Jordan (6-4.1, 287, 4.78) is the son of former Vikings tight end Steve Jordan and played the position at Cal. But with his speed, he's unlikely to last until pick 31.

Wilkerson (6-4.1, 315, 4.96) had 16½ sacks the last two years at Temple and won't turn 22 until October. A team captain with the longest arms (35¼ inches) of any interior lineman at the combine, Wilkerson impressed the Steelers there but will likely be drafted in the 20s.

That leaves Heyward (6-4.5, 294) as the 5-tech most likely to fall to pick 31. Mike Tomlin loved the "pedigree" of most players in his last draft class, and that would define the son of former Pitt star Craig "Ironhead" Heyward.

The Heyward family lived in suburban Monroeville before moving to Atlanta when Craig joined the Falcons in 1994. Cameron turned down Pitt to become a four-year starter and team captain at Ohio State. He struggled at times there with his 3-4 assignments, and is criticized by draft analysts for lacking athleticism. But the Steelers believe Heyward has the potential and the body to become a solid NFL 3-4 DE. Heyward will turn 22 next month.

Hampton nose tackle Kenrick Ellis (6-4.7, 346, 5.28) was suspended from and then kicked off South Carolina's team in the spring/summer of 2008 for alleged issues with marijuana. The Jamaica-born Ellis dominated action at the Division I-AA level and is being viewed as a defensive end by the Steelers. He impressed the Steelers at the combine, but the big question in Pittsburgh is whether Ellis can stay off the weed.

Potential mid to late-round 5-techniques include Clemson's Jarvis Jenkins (6-4, 310, 5.08) and Alabama A&M's Frank Kearse (6-4, 315, 5.3).

Jenkins, a three-year starter, recorded only 3 career sacks. He put up 225 pounds only 17 times at the combine, the low for interior defensive linemen. Kearse, in 44 career games, had 7 sacks, 5 passes defensed, 3 forced fumbles, 2 fumble recoveries, 2 interceptions and 1 blocked kick against I-AA competition.

The Steelers believe there are several mid to late-round nose tackles worthy of taking Hoke's spot behind Hampton.
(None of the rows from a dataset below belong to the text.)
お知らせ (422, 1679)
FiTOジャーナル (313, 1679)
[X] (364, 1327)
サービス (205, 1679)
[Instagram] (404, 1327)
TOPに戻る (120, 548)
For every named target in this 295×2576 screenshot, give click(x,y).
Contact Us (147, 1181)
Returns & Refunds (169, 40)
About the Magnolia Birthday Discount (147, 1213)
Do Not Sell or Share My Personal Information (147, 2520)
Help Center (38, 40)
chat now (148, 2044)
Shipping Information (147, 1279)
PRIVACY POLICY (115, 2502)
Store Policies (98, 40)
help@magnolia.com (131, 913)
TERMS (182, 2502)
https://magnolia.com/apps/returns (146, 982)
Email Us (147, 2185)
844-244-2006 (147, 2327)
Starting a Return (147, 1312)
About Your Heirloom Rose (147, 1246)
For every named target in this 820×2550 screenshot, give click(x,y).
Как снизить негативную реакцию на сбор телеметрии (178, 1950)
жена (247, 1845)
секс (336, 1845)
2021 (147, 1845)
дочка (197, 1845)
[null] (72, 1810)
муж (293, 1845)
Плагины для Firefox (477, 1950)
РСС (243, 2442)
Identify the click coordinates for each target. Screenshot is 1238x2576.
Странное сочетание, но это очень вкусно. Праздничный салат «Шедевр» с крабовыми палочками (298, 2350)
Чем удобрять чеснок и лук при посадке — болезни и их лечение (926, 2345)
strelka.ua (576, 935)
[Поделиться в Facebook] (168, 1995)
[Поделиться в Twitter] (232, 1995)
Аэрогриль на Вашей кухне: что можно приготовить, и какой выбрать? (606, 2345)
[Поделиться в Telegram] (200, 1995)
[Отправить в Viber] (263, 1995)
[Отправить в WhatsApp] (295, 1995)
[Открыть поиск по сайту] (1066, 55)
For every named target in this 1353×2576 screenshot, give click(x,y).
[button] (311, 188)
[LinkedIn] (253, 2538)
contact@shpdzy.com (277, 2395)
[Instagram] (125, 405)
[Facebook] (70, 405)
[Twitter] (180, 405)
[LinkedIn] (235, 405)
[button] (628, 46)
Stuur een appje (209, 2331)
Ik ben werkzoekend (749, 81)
They hosted Southern Miss's Anthony Gray (5-11.3, 330, 5.16, 39 reps) and Auburn's Zach Clayton (6-2, 299, 4.85) as part of their contingent of visiting prospects. Big-name sleepers at NT include Ole Miss's Jerrell Powe (6-1.6, 335, 5.29), who struggled in his new role as an interior pass-rusher last season; and Stanford's Sione Fua (6-1.4, 308, 5.28), who was better on tape than he was at the combine.

Value board

First round – Muhammad Wilkerson, Temple.

First round – Cameron Heyward, Ohio State.

Fourth round – Anthony Gray, Southern Miss.

Sixth round – Frank Kearse, Alabama A&M.

Favorite late-round sleeper: Jerrell Powe, Ole Miss.